Data for the task –
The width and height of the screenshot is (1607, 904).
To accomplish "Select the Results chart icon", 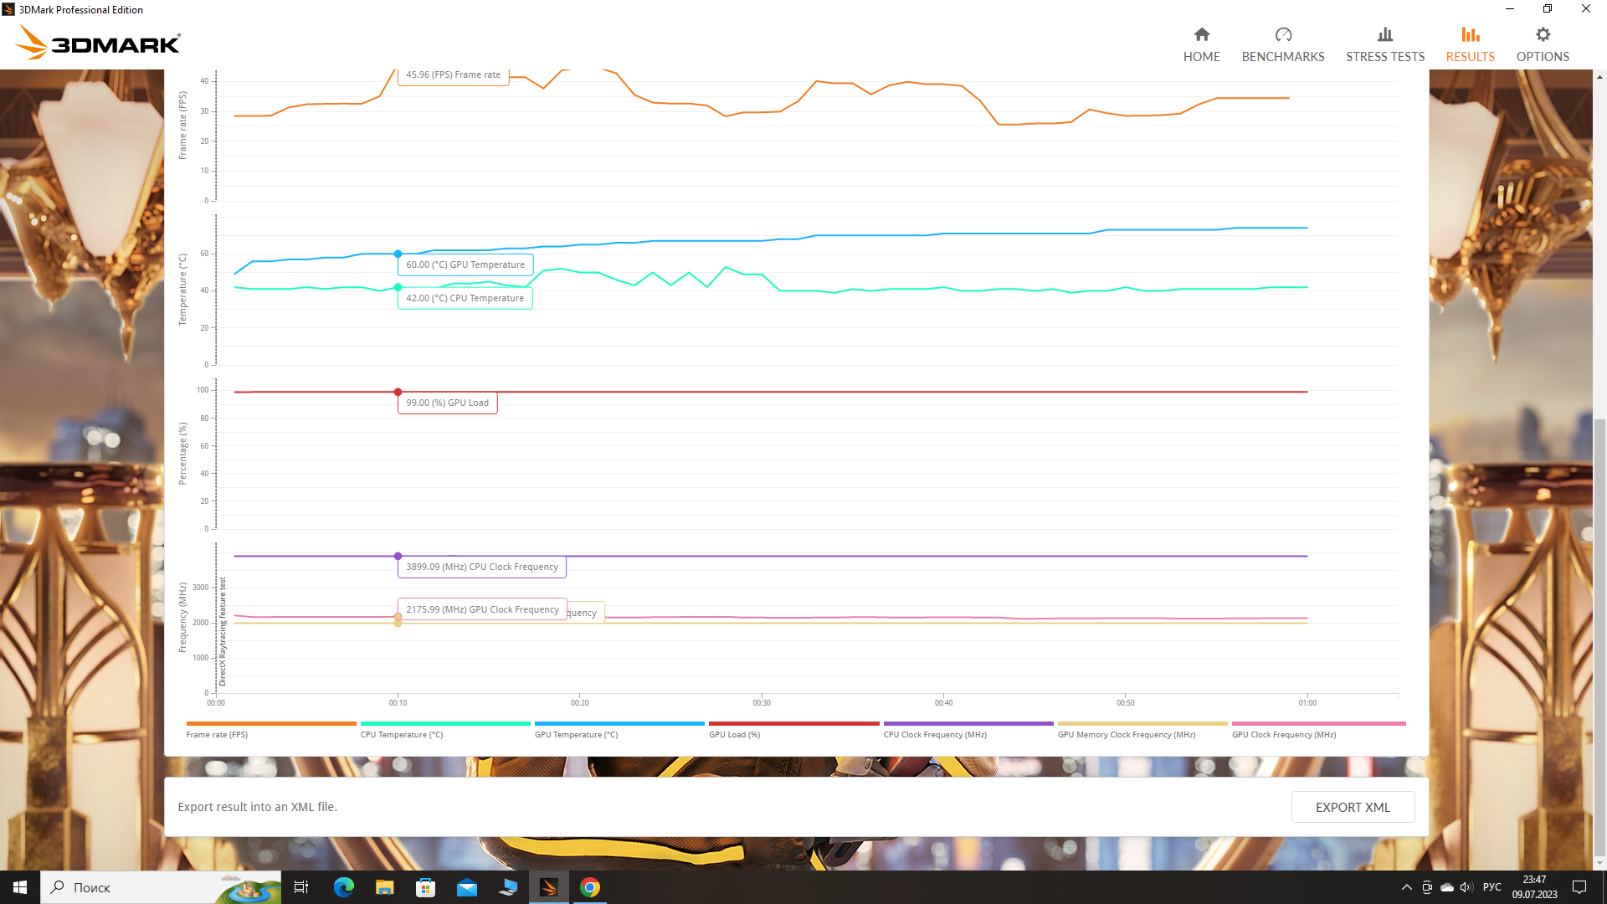I will pyautogui.click(x=1470, y=34).
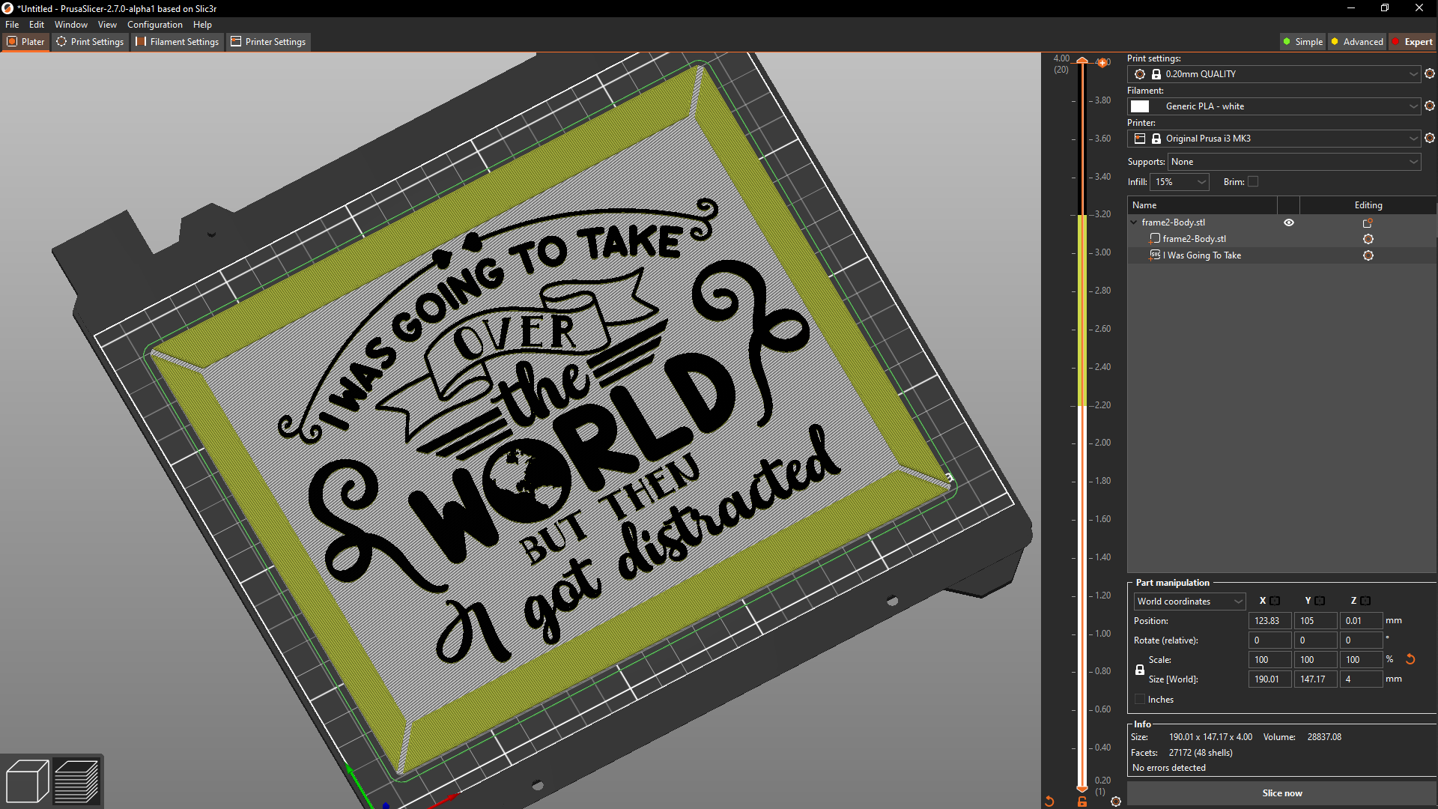1438x809 pixels.
Task: Enable the Brim checkbox
Action: coord(1254,181)
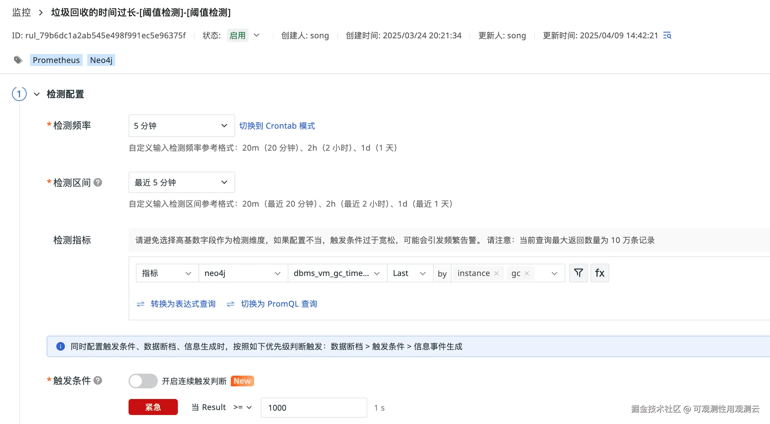
Task: Click the help icon beside 检测区间
Action: click(98, 182)
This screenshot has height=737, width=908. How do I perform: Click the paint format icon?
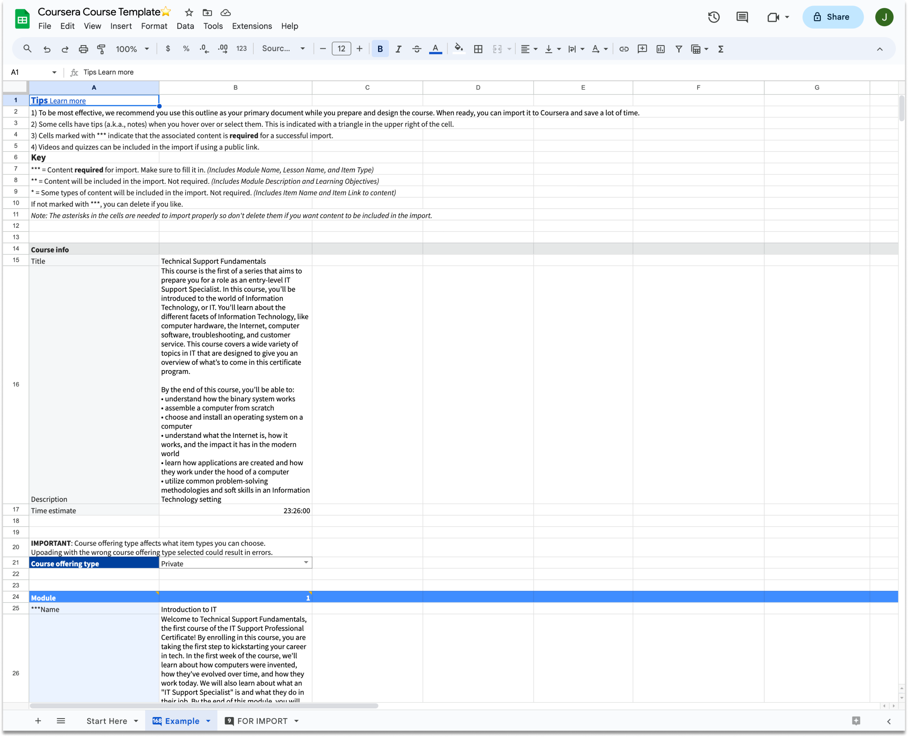[101, 49]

What this task involves – Copy nothing but the lines from the one containing "This screenshot has" through the last line of the listing above, transcribed exactly and with no pictures.

Solution to this exercise –
This screenshot has height=737, width=908. How do I perform: Click the paint format icon?
[101, 49]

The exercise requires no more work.